Clinical Outcomes of Eyes With Diabetic Macular Edema Switched From Aflibercept to Ranibizumab Therapy

Phoebe L. Mellen, MD; Anthony Obeid, MD, MPH; Turner D. Wibbelsman, BS; Jason Hsu, MD; Michelle A. Konkoly, BS; Michael R. Velez, BA; Daniel B. Calem, BA; Kareem Sioufi, MD; Thomas L. Jenkins, MD; David Xu, MD; Allen Chiang, MD; Omesh P. Gupta, MD; Marc Spirn, MD; Carl D. Regillo, MD; Allen C. Ho, MD; Michael A. Klufas, MD; for the Wills Eye Anti-VEGF (WAVE) Study Group

Abstract

BACKGROUND AND OBJECTIVE:

In 2018, cases of inflammation were reported after intravitreal aflibercept (IVA), which resulted in switches to intravitreal ranibizumab (IVR). The authors' purpose was to evaluate outcomes after switching from IVA to IVR in diabetic macular edema (DME).

PATIENTS AND METHODS:

Retrospective cohort study. Eyes switched from IVA to IVR for treating DME were included. Data were gathered from three visits before to three visits post-switch. Outcome measures included central subfoveal thickness (CFT) and Snellen visual acuity (VA).

RESULTS:

There was a statistically significant increase in CFT at the first visit (325 μm ± 234 μm; P = .006) compared to the switch visit, but no difference later visits (268 μm ± 103 μm; P = .32; 284 μm ± 118 μm; P = .11; n = 54). There was no statistically significant change in mean logarithm of the minimum angle of resolution VA between the switch and later visits (0.43 ± 0.38, P = .95; 0.38 ± 0.30, P = .12; 0.41 ± 0.37, P = .69).

CONCLUSIONS:

The authors observed transient worsening of macular edema in eyes treated for DME when switched from aflibercept to ranibizumab.
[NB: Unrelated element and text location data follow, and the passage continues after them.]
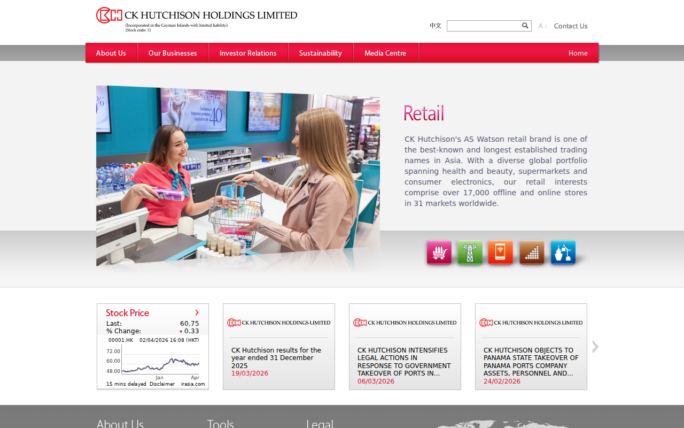Open the Media Centre menu
Screen dimensions: 684x428
[385, 53]
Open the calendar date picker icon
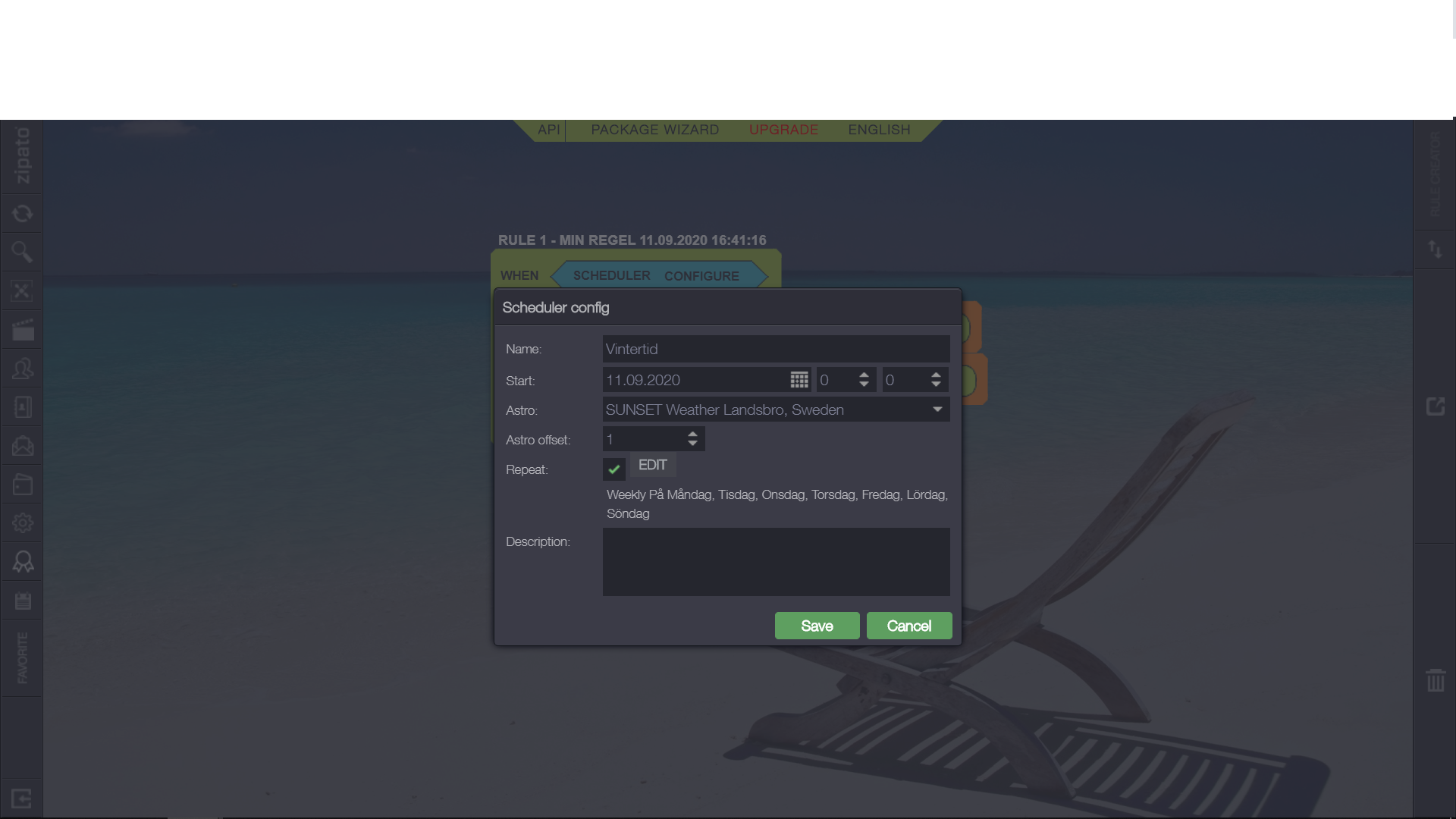The image size is (1456, 819). click(x=799, y=380)
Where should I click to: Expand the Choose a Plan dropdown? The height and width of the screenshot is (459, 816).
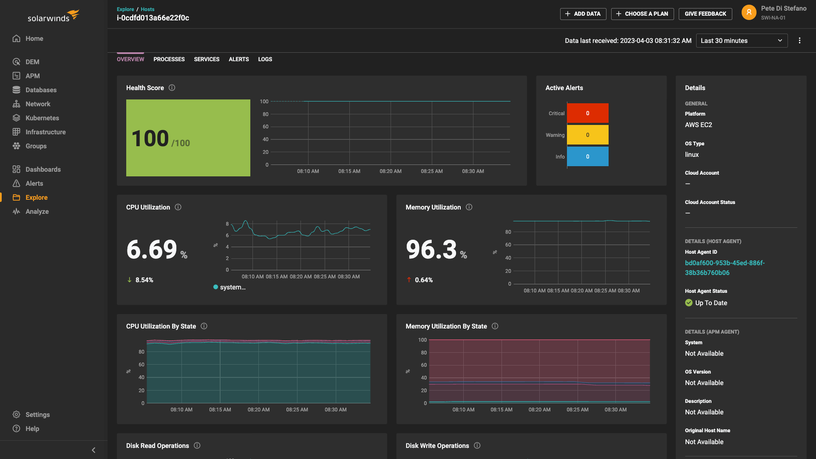[643, 14]
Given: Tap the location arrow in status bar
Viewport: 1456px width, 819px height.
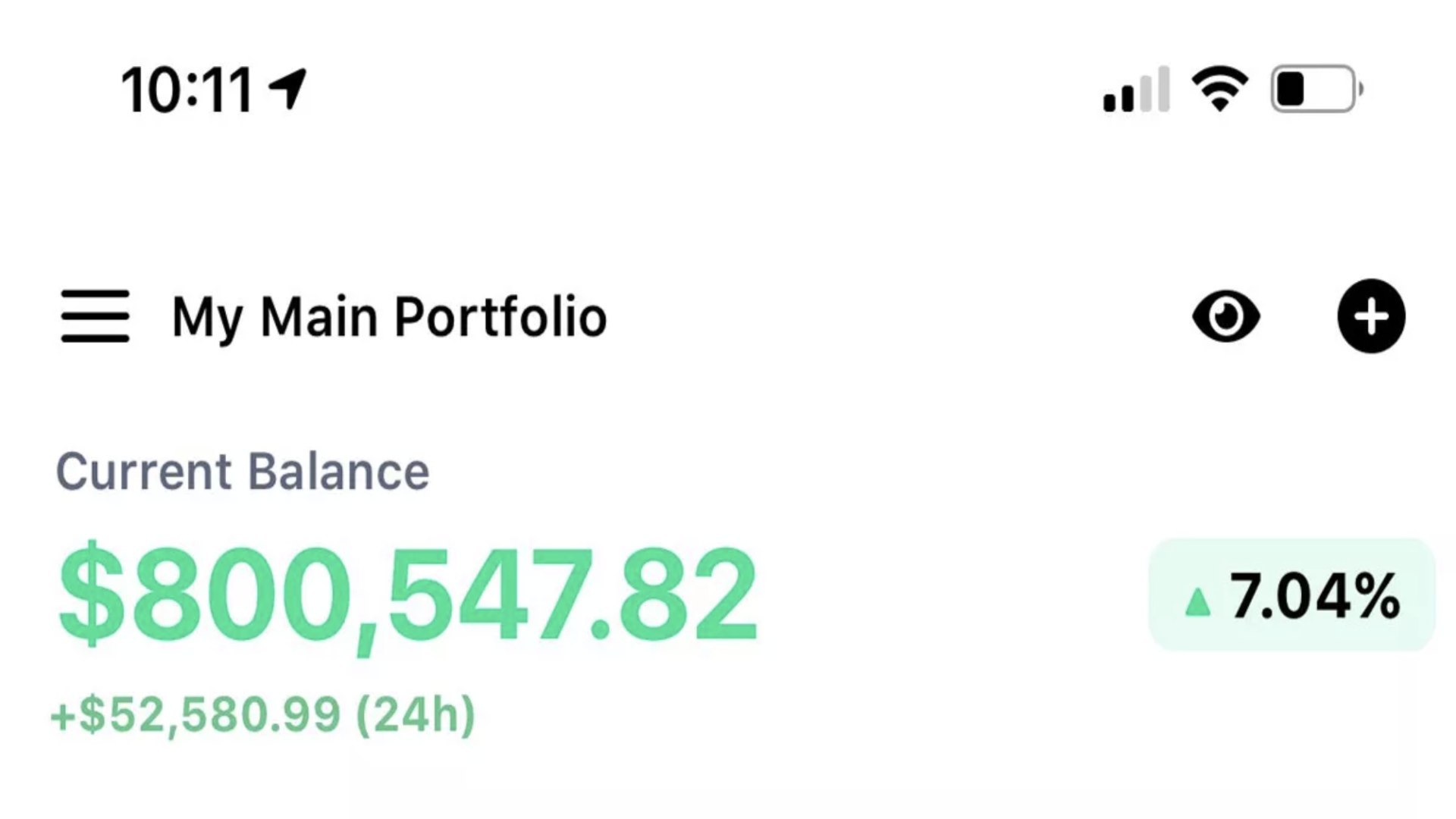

[Ophthalmic Surg Lasers Imaging Retina. 2020;51:691–697.]

Abstract

BACKGROUND AND OBJECTIVE:

In 2018, cases of inflammation were reported after intravitreal aflibercept (IVA), which resulted in switches to intravitreal ranibizumab (IVR). The authors' purpose was to evaluate outcomes after switching from IVA to IVR in diabetic macular edema (DME).

PATIENTS AND METHODS:

Retrospective cohort study. Eyes switched from IVA to IVR for treating DME were included. Data were gathered from three visits before to three visits post-switch. Outcome measures included central subfoveal thickness (CFT) and Snellen visual acuity (VA).

RESULTS:

There was a statistically significant increase in CFT at the first visit (325 μm ± 234 μm; P = .006) compared to the switch visit, but no difference later visits (268 μm ± 103 μm; P = .32; 284 μm ± 118 μm; P = .11; n = 54). There was no statistically significant change in mean logarithm of the minimum angle of resolution VA between the switch and later visits (0.43 ± 0.38, P = .95; 0.38 ± 0.30, P = .12; 0.41 ± 0.37, P = .69).

CONCLUSIONS:

The authors observed transient worsening of macular edema in eyes treated for DME when switched from aflibercept to ranibizumab.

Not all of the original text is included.